Here, these Airmen aren't simply medical technicians, they are combat medics. And with this new role comes new responsibilities. 

"I am working in a completely opposite spectrum of my career field," said Senior Airman Michael Davidson, a medic with the Paktya PRT. "Here I am a hands-on medic who is solely responsible for the care of my team."

At stateside bases, medical technicians typically have a structured work week. For deployed combat medics, though, the work is anything but routine. The Airmen are expected to be able to respond to life or death situations, diagnose problems and prescribe medications while working in an unfamiliar, and often fast-paced, environment.

"This deployment has tested me and opened my eyes to another element of medical care," Airman Davidson said. "Here, people look to me for more than just taking their temperature. Here, they trust me with their life and I trust them with mine."

In order to deploy as a combat medic, medical technicians must go through two weeks of training at Fort Sam Houston, Texas, as well as combat casualty training and advanced medical training for three months at Fort Bragg, N.C.

This training is meant to prepare the medics for situations they may find themselves in while deployed. 

"Whenever there is a mission that requires going outside the wire, we gear up and ride along," Airman Davidson said. "We need to be ready to respond to any situation and sometimes that means deciding who gets medical attention and who dies."

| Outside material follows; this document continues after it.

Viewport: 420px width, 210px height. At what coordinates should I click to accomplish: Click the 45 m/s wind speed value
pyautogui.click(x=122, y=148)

On one mission to Bagram Air Field, Afghanistan, the medics and security forces elements were traveling in mine-resistant, ambush-protected vehicles for a supply run. It was the dead of night, it was cold, visibility was limited and travel was slow. 

Suddenly, the convoy began taking fire.

"Our gunner dropped straight down out of the turret," said Tech. Sgt. John Tong, Paktya PRT medical noncommissioned officer in charge. "It turned out that he was just taking cover but I learned that I needed bags geared for specific situations, like one for a gunshot wound. That situation prepared me for the time when it's real."

As combat medics, deployed Airmen are bringing a new face to the medical technician career field.

"It's whole new game when you deploy," Airman Davidson said. "As a combat medic, I fight alongside the people I am (tasked) to save."